La portée pratique d’une exécution forcée encadrée
La décision organise précisément les modalités d’exécution de la condamnation, visant une efficacité réaliste. La restitution du matériel est ordonnée avec le soutien d’une astreinte, mais celle-ci est limitée dans le temps. « Une astreinte d’un montant de 50 euros par jour à compter de 8 jours après la date de signification du jugement et pour un délai de deux mois est accordée » (Sur la restitution du produit). Ce dispositif incite à l’exécution spontanée tout en renvoyant à une seconde saisine du juge de l’exécution si nécessaire. Par ailleurs, le tribunal accueille la demande de capitalisation des intérêts, prévue par la loi dès lors qu’ils sont dus pour une année entière. « Les intérêts échus, dus au moins pour une année entière, peuvent produire des intérêts » (Sur la capitalisation des intérêts). Enfin, l’octroi de provisions sur frais et l’exécution provisoire de droit garantissent au créancier victorieux le bénéfice effectif de sa condamnation.
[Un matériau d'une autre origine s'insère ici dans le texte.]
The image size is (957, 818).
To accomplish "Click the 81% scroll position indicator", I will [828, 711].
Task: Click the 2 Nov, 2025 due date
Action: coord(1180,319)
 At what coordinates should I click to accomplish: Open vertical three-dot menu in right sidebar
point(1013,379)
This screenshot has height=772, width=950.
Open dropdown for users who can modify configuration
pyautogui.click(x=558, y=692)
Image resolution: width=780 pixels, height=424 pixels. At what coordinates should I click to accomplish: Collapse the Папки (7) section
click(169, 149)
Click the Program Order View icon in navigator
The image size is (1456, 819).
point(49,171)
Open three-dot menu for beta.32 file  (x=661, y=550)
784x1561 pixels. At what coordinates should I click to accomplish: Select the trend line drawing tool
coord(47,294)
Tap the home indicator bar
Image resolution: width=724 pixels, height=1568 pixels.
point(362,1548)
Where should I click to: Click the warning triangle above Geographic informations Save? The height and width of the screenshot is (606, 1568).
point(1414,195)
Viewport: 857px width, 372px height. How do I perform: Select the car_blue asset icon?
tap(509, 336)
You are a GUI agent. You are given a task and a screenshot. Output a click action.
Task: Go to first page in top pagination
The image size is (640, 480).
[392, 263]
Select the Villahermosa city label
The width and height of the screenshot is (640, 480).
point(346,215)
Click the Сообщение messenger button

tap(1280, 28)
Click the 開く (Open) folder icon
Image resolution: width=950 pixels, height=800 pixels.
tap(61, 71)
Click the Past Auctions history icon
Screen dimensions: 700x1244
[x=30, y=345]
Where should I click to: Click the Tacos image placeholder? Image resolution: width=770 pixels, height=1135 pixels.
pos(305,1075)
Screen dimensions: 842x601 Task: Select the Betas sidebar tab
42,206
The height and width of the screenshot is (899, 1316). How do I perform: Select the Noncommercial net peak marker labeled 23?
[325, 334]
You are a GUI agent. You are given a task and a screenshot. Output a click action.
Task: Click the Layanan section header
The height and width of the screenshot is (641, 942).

Cette rigueur procédurale complète la sanction substantielle du comportement défaillant.
Cette décision illustre l’équilibre recherché par le juge entre l’autorité des conventions et la protection du débiteur. Elle valide les mécanismes contractuels de sanction de l’inexécution tout en en tempérant les effets par un contrôle de proportionnalité. L’analyse des comportements pour établir le consentement à une cession renforce la sécurité des transactions. Enfin, le soin apporté aux modalités d’exécution assure l’effectivité pratique de la décision, évitant une condamnation purement théorique.